__Required work__:
Print the full listing once more, exactly as given.

__Entries supplied__:
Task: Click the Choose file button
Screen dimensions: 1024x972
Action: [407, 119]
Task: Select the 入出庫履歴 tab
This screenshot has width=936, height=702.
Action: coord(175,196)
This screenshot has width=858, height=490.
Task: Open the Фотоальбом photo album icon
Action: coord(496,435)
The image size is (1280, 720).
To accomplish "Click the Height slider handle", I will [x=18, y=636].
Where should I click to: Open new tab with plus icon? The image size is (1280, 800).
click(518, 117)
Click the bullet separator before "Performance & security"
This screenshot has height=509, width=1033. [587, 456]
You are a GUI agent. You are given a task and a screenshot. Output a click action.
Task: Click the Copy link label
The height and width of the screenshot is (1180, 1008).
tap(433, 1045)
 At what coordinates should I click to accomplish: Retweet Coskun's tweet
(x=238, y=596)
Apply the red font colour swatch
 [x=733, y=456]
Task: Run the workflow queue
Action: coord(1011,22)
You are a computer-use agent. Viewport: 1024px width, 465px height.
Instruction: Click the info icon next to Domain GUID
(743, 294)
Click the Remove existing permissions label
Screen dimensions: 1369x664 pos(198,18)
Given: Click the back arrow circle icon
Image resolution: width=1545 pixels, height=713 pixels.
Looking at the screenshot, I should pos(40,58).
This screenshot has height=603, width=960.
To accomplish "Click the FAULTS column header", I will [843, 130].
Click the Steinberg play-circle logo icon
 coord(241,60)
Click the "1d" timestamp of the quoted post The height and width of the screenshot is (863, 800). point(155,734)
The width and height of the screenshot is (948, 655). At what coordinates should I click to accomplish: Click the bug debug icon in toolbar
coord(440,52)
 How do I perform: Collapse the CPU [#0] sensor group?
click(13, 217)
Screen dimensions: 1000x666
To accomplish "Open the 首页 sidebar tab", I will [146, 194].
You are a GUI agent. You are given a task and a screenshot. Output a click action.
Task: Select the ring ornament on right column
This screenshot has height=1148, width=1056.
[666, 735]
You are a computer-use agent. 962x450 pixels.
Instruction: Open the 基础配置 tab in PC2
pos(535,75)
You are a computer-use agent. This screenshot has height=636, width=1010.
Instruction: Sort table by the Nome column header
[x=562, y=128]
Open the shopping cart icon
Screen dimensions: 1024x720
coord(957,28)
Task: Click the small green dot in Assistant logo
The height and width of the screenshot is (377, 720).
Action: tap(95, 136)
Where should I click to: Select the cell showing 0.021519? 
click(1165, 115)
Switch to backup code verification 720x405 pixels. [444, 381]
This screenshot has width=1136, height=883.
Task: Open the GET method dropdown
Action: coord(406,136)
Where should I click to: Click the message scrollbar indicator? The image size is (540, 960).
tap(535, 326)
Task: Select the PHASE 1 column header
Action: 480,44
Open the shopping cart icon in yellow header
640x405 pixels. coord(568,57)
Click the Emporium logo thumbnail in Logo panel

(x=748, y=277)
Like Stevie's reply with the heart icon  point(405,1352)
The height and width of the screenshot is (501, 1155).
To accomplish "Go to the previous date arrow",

__Completed exercise__:
Task: Click the Choose file button
Screen dimensions: 1024x972
Action: [407, 119]
Task: Select the 入出庫履歴 tab
This screenshot has width=936, height=702.
Action: coord(175,196)
This screenshot has width=858, height=490.
Task: Open the Фотоальбом photo album icon
Action: coord(496,435)
The image size is (1280, 720).
To accomplish "Click the Height slider handle", I will [x=18, y=636].
Where should I click to: Open new tab with plus icon? The image size is (1280, 800).
click(518, 117)
Click the bullet separator before "Performance & security"
This screenshot has height=509, width=1033. [587, 456]
You are a GUI agent. You are given a task and a screenshot. Output a click action.
Task: Click the Copy link label
The height and width of the screenshot is (1180, 1008).
tap(433, 1045)
 At what coordinates should I click to accomplish: Retweet Coskun's tweet
(x=238, y=596)
Apply the red font colour swatch
 [x=733, y=456]
Task: Run the workflow queue
Action: coord(1011,22)
You are a computer-use agent. Viewport: 1024px width, 465px height.
Instruction: Click the info icon next to Domain GUID
(743, 294)
Click the Remove existing permissions label
Screen dimensions: 1369x664 pos(198,18)
Given: Click the back arrow circle icon
Image resolution: width=1545 pixels, height=713 pixels.
Looking at the screenshot, I should pos(40,58).
This screenshot has height=603, width=960.
To accomplish "Click the FAULTS column header", I will [843, 130].
Click the Steinberg play-circle logo icon
 coord(241,60)
Click the "1d" timestamp of the quoted post The height and width of the screenshot is (863, 800). point(155,734)
The width and height of the screenshot is (948, 655). At what coordinates should I click to accomplish: Click the bug debug icon in toolbar
coord(440,52)
 How do I perform: Collapse the CPU [#0] sensor group?
click(13, 217)
Screen dimensions: 1000x666
To accomplish "Open the 首页 sidebar tab", I will [146, 194].
You are a GUI agent. You are given a task and a screenshot. Output a click action.
Task: Select the ring ornament on right column
This screenshot has height=1148, width=1056.
[666, 735]
You are a computer-use agent. 962x450 pixels.
Instruction: Open the 基础配置 tab in PC2
pos(535,75)
You are a computer-use agent. This screenshot has height=636, width=1010.
Instruction: Sort table by the Nome column header
[x=562, y=128]
Open the shopping cart icon
Screen dimensions: 1024x720
coord(957,28)
Task: Click the small green dot in Assistant logo
The height and width of the screenshot is (377, 720).
Action: tap(95, 136)
Where should I click to: Select the cell showing 0.021519? 
click(1165, 115)
Switch to backup code verification 720x405 pixels. [444, 381]
This screenshot has width=1136, height=883.
Task: Open the GET method dropdown
Action: coord(406,136)
Where should I click to: Click the message scrollbar indicator? The image size is (540, 960).
tap(535, 326)
Task: Select the PHASE 1 column header
Action: 480,44
Open the shopping cart icon in yellow header
640x405 pixels. coord(568,57)
Click the Emporium logo thumbnail in Logo panel

(x=748, y=277)
Like Stevie's reply with the heart icon  point(405,1352)
The height and width of the screenshot is (501, 1155).
To accomplish "Go to the previous date arrow",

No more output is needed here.